§ Task: Every line from the top of the records through the line containing "[Nau-T-Girl Jewelry Retail on Instagram]" should be retyped exactly; the pictures should not.

Stored data entries:
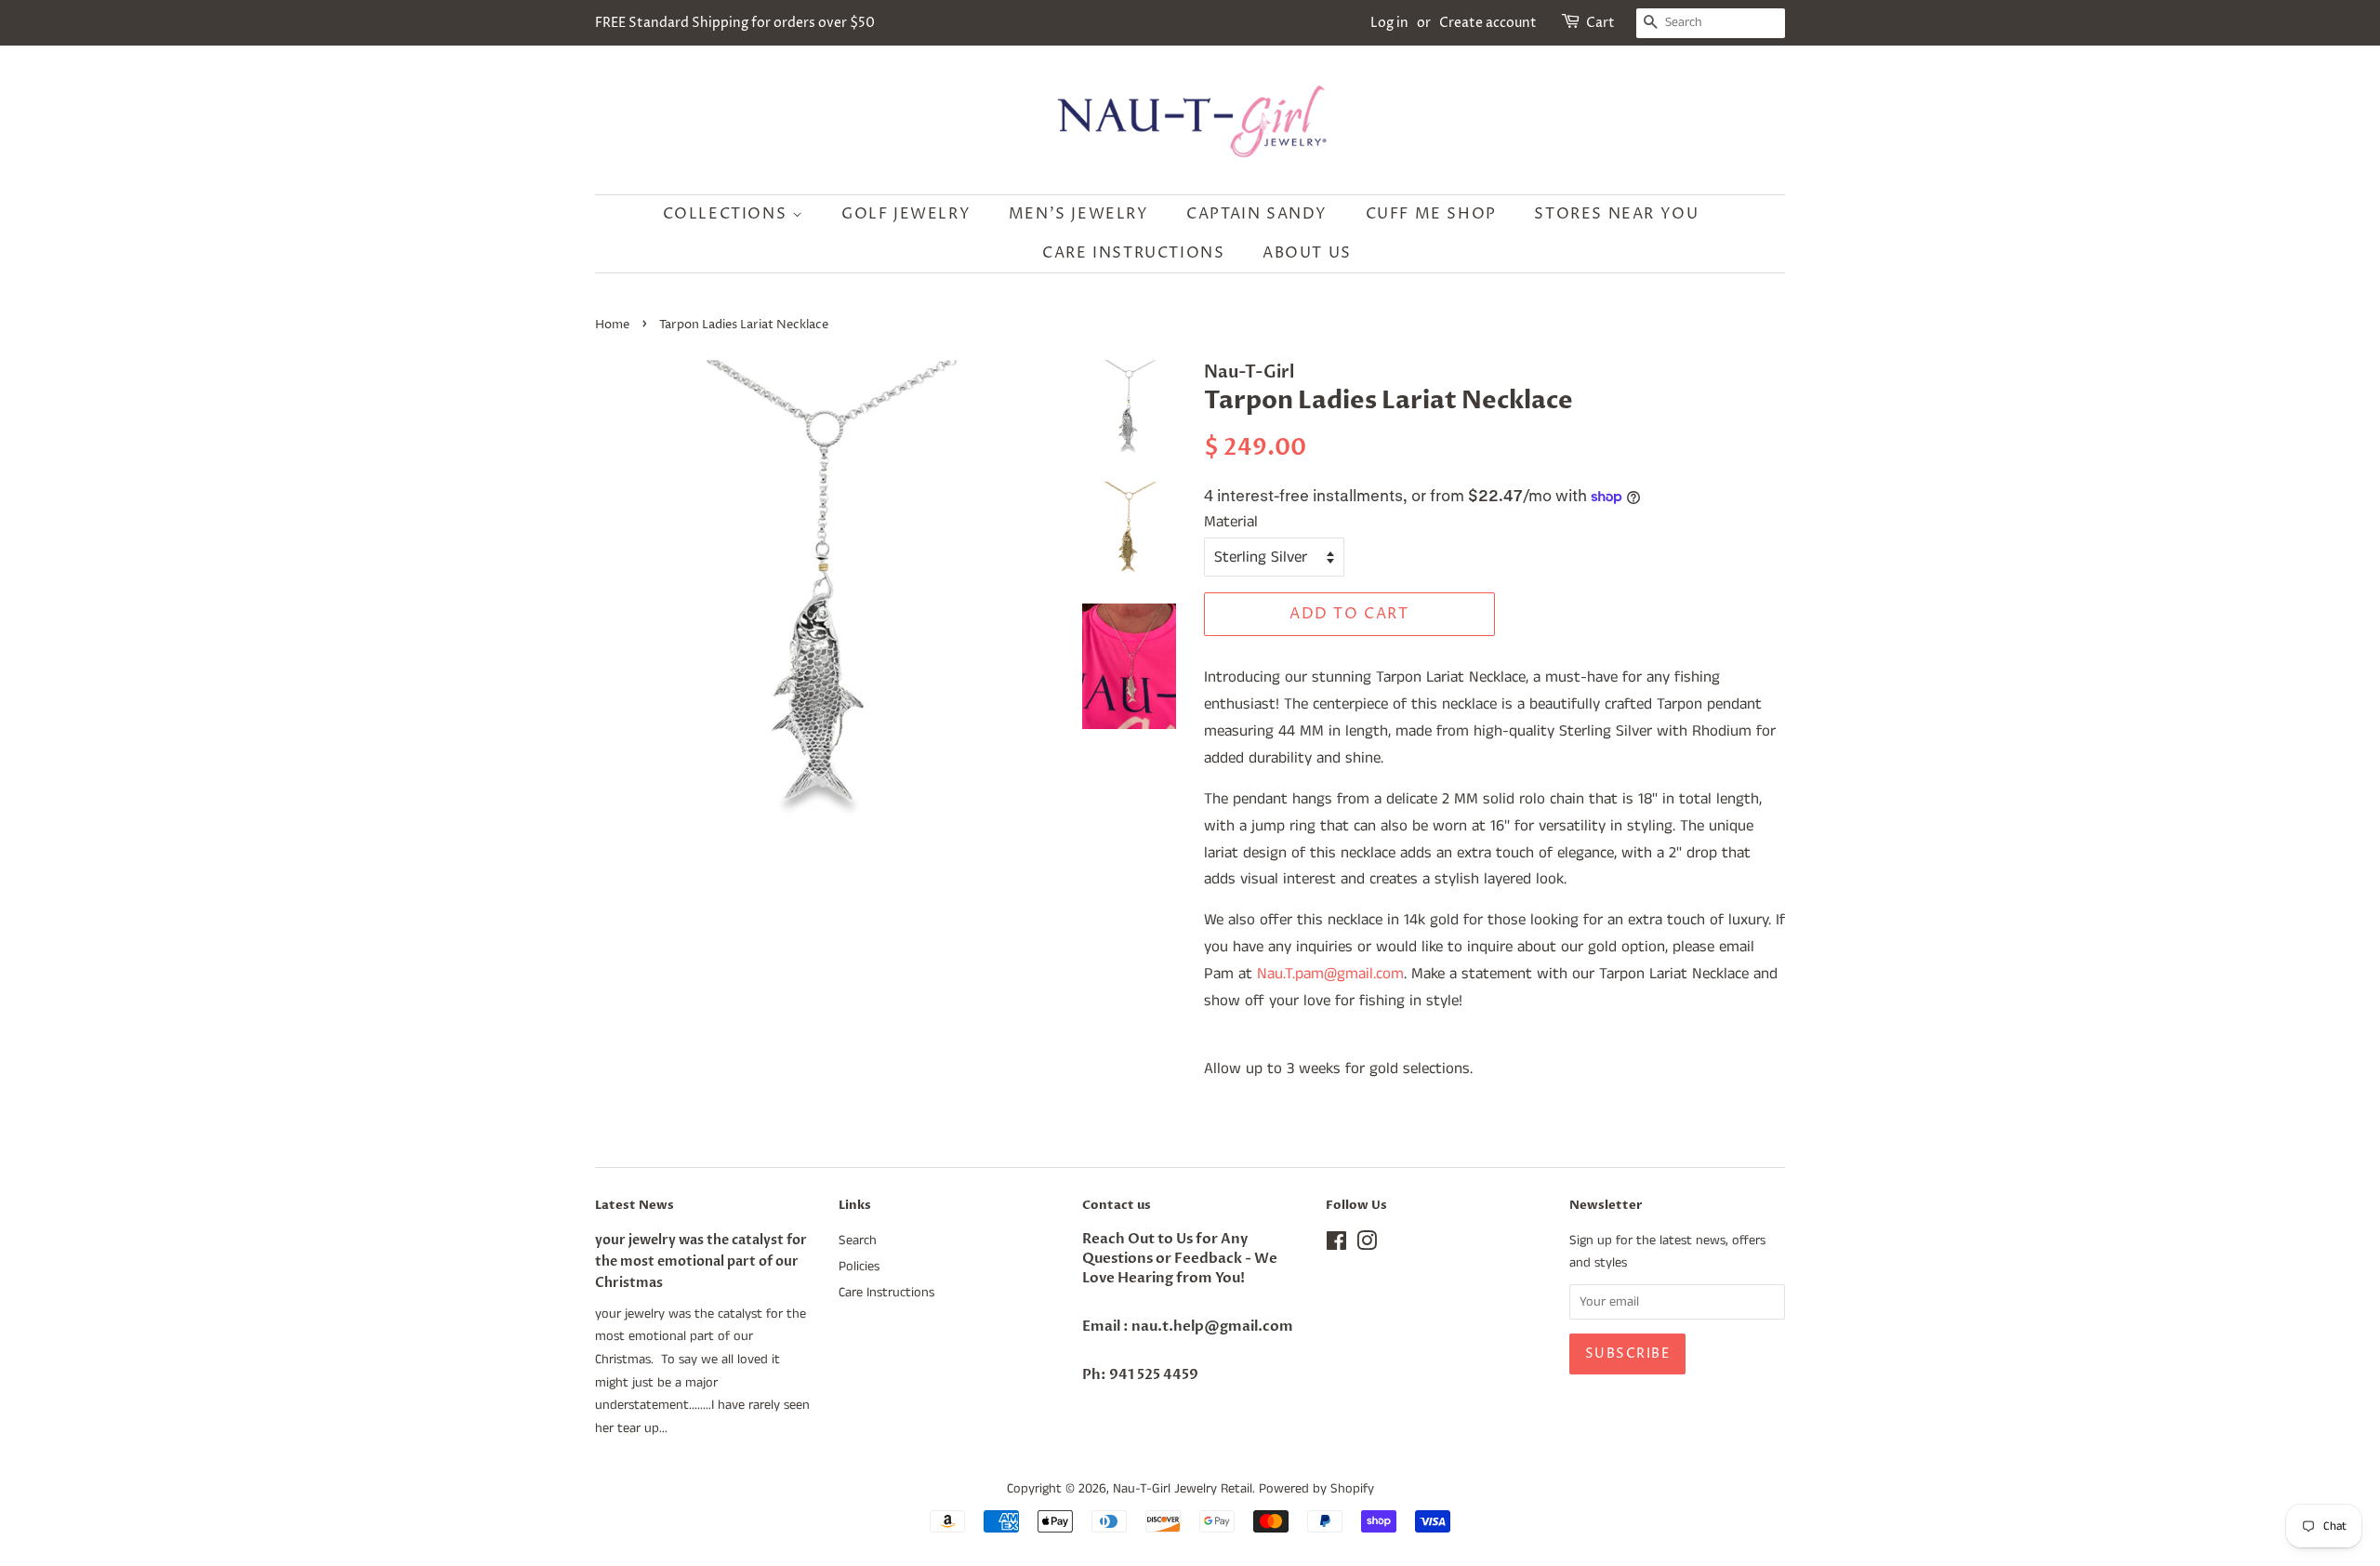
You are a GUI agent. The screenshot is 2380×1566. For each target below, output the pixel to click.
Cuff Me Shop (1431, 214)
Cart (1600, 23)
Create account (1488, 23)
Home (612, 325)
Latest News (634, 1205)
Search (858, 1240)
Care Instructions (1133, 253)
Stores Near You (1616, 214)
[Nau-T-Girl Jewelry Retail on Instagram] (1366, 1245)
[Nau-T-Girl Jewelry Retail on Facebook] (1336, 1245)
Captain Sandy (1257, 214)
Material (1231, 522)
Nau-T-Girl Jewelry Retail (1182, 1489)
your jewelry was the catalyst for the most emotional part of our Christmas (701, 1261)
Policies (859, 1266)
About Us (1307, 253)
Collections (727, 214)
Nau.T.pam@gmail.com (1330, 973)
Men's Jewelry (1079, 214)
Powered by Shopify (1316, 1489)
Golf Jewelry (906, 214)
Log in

§ Solution to the problem:
You are a GUI agent. The screenshot is 2380×1566. For each target below, output the pixel to click.
Cuff Me Shop (1431, 214)
Cart (1600, 23)
Create account (1488, 23)
Home (612, 325)
Latest News (634, 1205)
Search (858, 1240)
Care Instructions (1133, 253)
Stores Near You (1616, 214)
[Nau-T-Girl Jewelry Retail on Instagram] (1366, 1245)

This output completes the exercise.